Inverness is not a step up from Ross County and at any rate, if Butcher was so appalled by the lack of training facilities to work with as a manager, Adams is hardly likely to throw away the opportunity at Ross County’s impressive football academy and Jubilee pitches which are but a stone’s throw from the Global Energy Stadium. And perhaps most of all, this season represents
very much a work unfinished for Del Boy.
But odder things have happened, as we have seen this week. Ross County will always lose their best players and coaches to bigger clubs. Adams tried the number two job, briefly, and hated it.
That is one thing to give hope. Derek Adams is a better coach than Colin Calderwood, and well he knows it.
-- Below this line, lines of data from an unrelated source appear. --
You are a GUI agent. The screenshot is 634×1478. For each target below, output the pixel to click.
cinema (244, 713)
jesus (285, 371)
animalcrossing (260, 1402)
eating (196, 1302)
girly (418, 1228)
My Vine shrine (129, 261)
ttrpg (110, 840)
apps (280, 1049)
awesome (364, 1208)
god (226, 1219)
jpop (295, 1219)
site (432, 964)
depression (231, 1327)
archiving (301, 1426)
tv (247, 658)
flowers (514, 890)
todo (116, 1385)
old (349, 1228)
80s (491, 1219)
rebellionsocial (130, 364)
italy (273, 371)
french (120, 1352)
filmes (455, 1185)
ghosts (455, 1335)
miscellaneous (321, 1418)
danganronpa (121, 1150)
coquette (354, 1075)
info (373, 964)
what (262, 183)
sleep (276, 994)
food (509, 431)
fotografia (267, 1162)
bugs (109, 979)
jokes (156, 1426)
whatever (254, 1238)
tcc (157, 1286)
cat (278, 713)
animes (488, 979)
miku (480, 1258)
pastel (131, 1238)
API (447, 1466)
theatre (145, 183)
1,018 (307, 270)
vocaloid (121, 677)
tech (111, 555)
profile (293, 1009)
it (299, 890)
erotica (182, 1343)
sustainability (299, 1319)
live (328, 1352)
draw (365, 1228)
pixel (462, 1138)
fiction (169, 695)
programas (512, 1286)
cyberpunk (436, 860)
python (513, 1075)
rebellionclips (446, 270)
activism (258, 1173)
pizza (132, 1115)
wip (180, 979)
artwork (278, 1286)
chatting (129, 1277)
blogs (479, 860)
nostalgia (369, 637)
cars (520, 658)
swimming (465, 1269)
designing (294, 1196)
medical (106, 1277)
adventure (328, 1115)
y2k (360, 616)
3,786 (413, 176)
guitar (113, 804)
Derek Adams also turned down the Aberdeen job. From Ross County to Aberdeen is no less of a step than Inverness to Hibs.
Perhaps, in future, we will need to be more realistic in our expectations of our club’s manager. As County fans, the most we can really expect from players is three or four years of service. Any more than that, such as with Scott Boyd or Ritchie Brittain, is the exception which proves the rule.
Managers may, in future, come and go as they please. Seemingly the transfer windows which hold players to their clubs for swathes of the year do not apply to the coaches. That is an issue which the authorities seem content to leave well alone. And so it will continue. Ross County and Inverness – and everyone bar Celtic – will be breeding grounds for managers, and promptly lose them to the bright lights.
It could easily be argued that any one manager is more important to his club than any one player. Yet clubs are restrained from cashing in on their players by the transfer window. Were Inverness to lose Billy McKay, they could replace him with a not too much disruption. Terry Butcher’s departure, along with his assistant and chief scout, pretty much stuffs the team for the next fortnight. Hibs will now have a deep knowledge of ICT’s strengths and weaknesses. It’s far from sure that the compensation package Hibs have paid will go much of the way to helping Inverness pay for the ongoing recruitment process, especially if they intend to give the job to the likes of Walter Zenga or Stuart Baxter, whose relocation costs will not be nominal.
The sense of happiness one feels at the disruption of one’s local rivals masks the fact that this same disruption is only one approach away. Had Hibs approached Ross County, I’m pretty confident Derek Adams would have turned them down. But Motherwell is a different matter. And come that day, I can only hope the decision comes in the off-season, and that Terry Butcher’s back room staff are prepared to relocate north.